### RECORDS SHOWN
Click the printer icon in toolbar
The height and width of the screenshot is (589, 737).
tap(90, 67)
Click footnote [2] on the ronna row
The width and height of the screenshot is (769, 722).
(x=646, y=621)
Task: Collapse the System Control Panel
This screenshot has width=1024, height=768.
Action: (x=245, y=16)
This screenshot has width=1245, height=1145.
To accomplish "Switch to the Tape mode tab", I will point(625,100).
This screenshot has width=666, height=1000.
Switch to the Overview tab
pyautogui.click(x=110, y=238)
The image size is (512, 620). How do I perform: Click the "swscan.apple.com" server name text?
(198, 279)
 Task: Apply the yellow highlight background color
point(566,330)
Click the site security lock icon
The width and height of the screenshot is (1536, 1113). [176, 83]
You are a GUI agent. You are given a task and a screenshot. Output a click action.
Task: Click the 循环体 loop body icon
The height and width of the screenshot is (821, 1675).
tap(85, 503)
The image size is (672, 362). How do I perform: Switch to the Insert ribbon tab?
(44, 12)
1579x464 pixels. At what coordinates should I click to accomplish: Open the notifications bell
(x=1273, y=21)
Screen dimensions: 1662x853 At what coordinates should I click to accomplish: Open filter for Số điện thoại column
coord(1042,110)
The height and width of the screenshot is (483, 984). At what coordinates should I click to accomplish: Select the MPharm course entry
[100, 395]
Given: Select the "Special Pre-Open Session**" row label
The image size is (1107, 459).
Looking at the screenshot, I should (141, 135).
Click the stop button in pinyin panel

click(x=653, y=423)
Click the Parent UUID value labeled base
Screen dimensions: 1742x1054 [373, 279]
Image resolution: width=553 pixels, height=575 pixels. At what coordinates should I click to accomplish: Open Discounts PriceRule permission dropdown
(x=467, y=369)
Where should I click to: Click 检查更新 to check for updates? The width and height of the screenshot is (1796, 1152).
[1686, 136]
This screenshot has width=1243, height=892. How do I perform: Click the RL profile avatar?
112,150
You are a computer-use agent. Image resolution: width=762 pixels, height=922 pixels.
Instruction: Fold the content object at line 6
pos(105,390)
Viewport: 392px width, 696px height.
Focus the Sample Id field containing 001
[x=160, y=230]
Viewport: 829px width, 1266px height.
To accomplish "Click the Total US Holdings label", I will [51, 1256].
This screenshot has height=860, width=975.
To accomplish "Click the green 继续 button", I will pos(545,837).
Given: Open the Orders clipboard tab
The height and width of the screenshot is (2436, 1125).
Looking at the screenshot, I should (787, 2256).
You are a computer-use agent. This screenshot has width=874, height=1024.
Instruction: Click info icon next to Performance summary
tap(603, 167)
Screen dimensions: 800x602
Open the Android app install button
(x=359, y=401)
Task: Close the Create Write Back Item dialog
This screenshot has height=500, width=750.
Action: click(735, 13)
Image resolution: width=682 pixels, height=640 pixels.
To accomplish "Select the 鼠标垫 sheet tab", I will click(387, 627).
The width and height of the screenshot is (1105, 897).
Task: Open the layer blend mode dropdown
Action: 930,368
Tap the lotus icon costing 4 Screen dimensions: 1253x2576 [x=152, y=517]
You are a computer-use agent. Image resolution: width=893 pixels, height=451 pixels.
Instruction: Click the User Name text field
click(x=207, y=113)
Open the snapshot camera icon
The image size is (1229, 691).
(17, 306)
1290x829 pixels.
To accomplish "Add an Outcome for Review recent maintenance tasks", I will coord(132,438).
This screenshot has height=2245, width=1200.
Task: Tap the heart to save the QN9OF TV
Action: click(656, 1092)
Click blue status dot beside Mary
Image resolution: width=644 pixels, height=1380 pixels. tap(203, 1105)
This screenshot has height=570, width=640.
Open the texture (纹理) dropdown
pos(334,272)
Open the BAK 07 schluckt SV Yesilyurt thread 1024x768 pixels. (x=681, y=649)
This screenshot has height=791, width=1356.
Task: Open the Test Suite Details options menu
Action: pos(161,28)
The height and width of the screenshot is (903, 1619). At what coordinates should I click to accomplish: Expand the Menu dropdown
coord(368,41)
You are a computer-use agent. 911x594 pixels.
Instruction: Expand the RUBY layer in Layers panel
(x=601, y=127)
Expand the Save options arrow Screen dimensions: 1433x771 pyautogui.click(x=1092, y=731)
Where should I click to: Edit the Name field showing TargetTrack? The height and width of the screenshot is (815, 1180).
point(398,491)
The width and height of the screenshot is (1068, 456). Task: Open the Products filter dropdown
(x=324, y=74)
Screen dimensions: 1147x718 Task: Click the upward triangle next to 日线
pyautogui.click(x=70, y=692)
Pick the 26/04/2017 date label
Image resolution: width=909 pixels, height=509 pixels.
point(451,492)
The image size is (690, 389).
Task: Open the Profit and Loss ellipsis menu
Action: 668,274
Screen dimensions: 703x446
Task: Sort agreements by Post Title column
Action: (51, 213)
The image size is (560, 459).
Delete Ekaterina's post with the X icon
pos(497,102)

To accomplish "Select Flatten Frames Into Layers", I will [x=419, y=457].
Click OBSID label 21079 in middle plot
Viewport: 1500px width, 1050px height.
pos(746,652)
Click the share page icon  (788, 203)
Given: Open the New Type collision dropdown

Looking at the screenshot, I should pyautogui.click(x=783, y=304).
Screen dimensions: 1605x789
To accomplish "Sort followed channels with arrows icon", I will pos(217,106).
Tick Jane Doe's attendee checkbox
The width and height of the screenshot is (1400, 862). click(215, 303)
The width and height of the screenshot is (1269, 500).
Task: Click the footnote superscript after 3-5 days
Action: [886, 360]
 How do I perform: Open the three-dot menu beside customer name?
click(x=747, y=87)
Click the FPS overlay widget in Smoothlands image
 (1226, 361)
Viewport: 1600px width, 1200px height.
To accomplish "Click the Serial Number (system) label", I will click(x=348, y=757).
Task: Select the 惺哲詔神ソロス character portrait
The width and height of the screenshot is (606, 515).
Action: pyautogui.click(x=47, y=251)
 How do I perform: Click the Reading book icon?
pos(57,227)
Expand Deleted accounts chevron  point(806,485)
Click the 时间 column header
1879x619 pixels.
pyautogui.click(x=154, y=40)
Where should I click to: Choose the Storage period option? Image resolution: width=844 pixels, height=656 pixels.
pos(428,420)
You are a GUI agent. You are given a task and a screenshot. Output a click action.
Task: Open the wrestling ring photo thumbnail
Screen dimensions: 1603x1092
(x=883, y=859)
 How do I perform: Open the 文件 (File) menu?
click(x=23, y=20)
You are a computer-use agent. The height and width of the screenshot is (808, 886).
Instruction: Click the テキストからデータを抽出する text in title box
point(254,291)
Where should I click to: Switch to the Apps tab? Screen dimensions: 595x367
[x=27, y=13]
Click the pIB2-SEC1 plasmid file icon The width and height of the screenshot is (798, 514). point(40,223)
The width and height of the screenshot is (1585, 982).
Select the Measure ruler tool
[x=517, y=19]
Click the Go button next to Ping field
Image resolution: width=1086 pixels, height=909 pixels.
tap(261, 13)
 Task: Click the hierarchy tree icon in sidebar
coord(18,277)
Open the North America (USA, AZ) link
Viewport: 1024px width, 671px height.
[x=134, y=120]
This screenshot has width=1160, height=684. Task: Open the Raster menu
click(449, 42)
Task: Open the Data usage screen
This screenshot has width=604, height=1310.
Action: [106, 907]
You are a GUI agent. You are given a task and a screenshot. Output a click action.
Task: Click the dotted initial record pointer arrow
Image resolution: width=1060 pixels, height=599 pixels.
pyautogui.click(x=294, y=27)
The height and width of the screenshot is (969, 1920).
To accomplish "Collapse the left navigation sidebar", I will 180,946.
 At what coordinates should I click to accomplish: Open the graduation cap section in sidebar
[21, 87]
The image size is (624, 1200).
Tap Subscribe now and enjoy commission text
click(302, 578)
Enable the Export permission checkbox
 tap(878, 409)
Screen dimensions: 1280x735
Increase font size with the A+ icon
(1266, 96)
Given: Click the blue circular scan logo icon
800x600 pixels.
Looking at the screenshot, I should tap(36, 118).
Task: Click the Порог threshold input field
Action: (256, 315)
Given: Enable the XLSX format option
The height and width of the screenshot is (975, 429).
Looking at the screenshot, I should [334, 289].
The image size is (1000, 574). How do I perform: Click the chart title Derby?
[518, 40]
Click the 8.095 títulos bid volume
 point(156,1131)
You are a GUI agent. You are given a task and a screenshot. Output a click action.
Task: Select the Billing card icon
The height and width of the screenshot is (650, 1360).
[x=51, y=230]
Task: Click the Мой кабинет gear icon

### ABOUT THIS EXERCISE
Tally the lines above that hold "Collapse" and write the result as a lone number.

### ANSWER AREA
2